I think how to define a sound HPLC system suitability tests limit is a very very tough work for laying down a pharmacopeial analytical method.
The major derivation is column ,could anybody give me some valuble suggestion of how to evaluate the role of different columns in define system suitability tests limits.

Thanks!

System suitability test limits %RSd of five std inj should be less than 2%. tailing factor is desirable if it is less than 2%. No.of plate grater than 1000. Resolution b/w adjacent peaks 1.5 or greater. these are the sys suit requirements and can be found in USP in method validation chapter . or check ICH guidelines.

Thank anonymous 2, but to my personal opinion,
Define system suitability test limits is one thing different from product to product.USP and ICH just give basic recommendation,but at the same time they also give some misleading information.

The obvious fact is that you can find different system suitability test for different product when you check with BP.

hi

different products will have different system suitability parameters...because..they ARE "different". These wil mainly relate to no. of theo. plates and tailing, which will be different for different compounds. They might differ for the same compound itself if the method of analysis is different.

However regarding system suitability wrt %RSD of 5 injections of std, 2% is good enough..though i tend to stick to 1%.
USP tailing limit is NMT2..as ANON II stated.

hope this helped

As mentioned, limits for different products/methods are needed. Note that %RSD of peak areas/heights is more a measure of the injection system reproducibility and working to a 2% limit would be fine for the majority of methods (except maybe very low level analyses, where up to 5 or even 10% could be acceptable).

To determine what limits are best for your method, try running standards/system suitability samples on both new and old columns of the type your method specifies. Ensure you inject enough times on each colum to get a statistically signficant number (at least 5 injections). Also inject with different mobile phase preparations, on different systems, samples prepared by different people. Use the range of system suitability results you get to determine an achievable limit that does not affect the accuracy of you results.

Thanks above suggestions.
My topic is just limited to develope analytical method. As far as columns concerned,there are so many types of columns,if you want to include resolution factor in system suitability test,could anybody suggest some good ideas to finalize the resolution accetance criterian for b/w adjacent peaks .

Let's suppose you have some sistem suitability criterias with column A. Such as plates number, tailing factor, resolution, RSD, capacity factor. Then you change the column and ask what will change ?
1-Plates number is conected with column dimensions so it will change,
2- Tailing factor : It's about column performance so, column plate number
3- resolution : Plate number !!
4- RSD : I'm not sure but i don't think it depends on the column. More about your method repeatability
5- Capacity Factor : yes, it will change because different columns may have different void volume.


Hope helps

I don't know about changing columns (i.e. column brands) in a validated method. Changing the column brand means a change in the surface chemistry and a change in the retention pattern. Sometimes it's big, sometimes it's small, but a change is a change, and I would be highly troubled if someone would call this a validated method. What do the validation gurus think?

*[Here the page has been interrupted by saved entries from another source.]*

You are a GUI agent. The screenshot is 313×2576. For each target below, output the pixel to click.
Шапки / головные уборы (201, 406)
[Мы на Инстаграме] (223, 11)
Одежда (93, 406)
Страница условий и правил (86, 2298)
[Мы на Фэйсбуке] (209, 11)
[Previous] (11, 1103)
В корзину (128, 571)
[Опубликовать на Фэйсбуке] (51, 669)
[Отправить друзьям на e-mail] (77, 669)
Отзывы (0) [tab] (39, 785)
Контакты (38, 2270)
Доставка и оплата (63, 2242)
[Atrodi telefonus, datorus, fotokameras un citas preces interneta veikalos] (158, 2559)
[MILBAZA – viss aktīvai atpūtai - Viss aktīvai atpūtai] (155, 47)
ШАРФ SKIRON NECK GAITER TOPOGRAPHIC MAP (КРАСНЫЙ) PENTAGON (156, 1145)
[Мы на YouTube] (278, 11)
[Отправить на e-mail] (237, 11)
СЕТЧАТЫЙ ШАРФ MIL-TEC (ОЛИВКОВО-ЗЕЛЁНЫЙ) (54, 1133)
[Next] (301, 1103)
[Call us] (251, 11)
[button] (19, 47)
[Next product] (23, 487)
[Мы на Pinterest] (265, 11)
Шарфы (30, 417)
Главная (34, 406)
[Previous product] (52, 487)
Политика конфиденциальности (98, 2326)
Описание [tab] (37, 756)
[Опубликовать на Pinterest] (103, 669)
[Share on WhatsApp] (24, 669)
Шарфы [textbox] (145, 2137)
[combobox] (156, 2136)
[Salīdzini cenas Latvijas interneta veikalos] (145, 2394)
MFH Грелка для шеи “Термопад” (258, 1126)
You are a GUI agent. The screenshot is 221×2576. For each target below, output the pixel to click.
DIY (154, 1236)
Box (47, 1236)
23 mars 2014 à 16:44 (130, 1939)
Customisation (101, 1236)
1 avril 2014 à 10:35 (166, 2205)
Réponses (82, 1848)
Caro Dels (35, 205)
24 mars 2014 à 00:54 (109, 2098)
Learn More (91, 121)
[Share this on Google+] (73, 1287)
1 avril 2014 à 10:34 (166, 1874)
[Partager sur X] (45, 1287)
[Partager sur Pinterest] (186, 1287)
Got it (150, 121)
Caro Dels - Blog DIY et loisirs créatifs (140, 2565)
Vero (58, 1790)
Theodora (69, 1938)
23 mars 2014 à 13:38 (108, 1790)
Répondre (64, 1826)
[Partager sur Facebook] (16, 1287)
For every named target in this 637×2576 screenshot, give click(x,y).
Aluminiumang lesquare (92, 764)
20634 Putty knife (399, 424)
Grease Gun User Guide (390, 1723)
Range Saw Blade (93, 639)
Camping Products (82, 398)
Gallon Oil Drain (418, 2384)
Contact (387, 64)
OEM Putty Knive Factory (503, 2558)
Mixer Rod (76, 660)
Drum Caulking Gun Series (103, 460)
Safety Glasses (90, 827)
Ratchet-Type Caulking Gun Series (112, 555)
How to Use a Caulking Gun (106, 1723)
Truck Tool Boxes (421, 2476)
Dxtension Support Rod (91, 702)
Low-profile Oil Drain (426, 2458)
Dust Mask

The purpose of a system suitability test is to ensure that the analytical method works sufficient under actual circumstances (HPLC system / column / persons involved). You can look at it as a mini-validation. Or as a check that everthing runs as it did during method validation.
Linearity won't change usually, but you can include for instance three or five point calibration.
Recovery won't change either, however, controls can be injected.
Presicion should be checked by 5 or 6 injections of standard. It might be a good idea to prepare at least two different standard solutions and compare resonse factors.
LOQ: if appropriate determine S/N of a standard solution.
Specificity: here one has to find a compromise, as it is usually complicated to supply placebo and (all) impurity standards for the life time of the method. Asymmetry, retention and plate number are easily monitored. Also resolution between active and one impurity is often used. If these parameters are unchanged then there is a good chance that eveything works as it did during method development and validation.
Wether a change of a column is allowed depends on the method description: With USP L1 column you get a number of choices, with descriptions like "ether linked phenyl phase on 4µm 80A high purity silica gel" you are certainly more limited an if column names are given than there is no choice.
There shouldn't be a big problem to replace a special column vendor by another, if they use the same material. Also standard ODS on standard 5µm "type a" silica is usually comparable.
System suitability "specificity" criteria should be chosen in a way that ensures sufficient separation and to find out if a change is still acceptable.

I would like to know the USP guidline for resolution test. i.e. should we do the test with single injection or done for multiple? if yes then how much? 3 injections or 5 injections?

Buy a copy of the USP.

For some of the USP method, there is no tailing factor requirement. Actually in our trial run, the tailing factor is larger than 2.0. Can we just neglect tailing factor check in the system suitability part of method?

Thanks a lot.

I do not think you can ignore that. You should establish a resonable system suitability check based on your own method experience.

cheers,

If the method u r using has no problem of LOD and LOQ and repeatibility, it is not must to have tailing factor in your SST ( it is not critical for your method). You can include other parametrs like resolution from nearest impurity and RSD of replicate injection.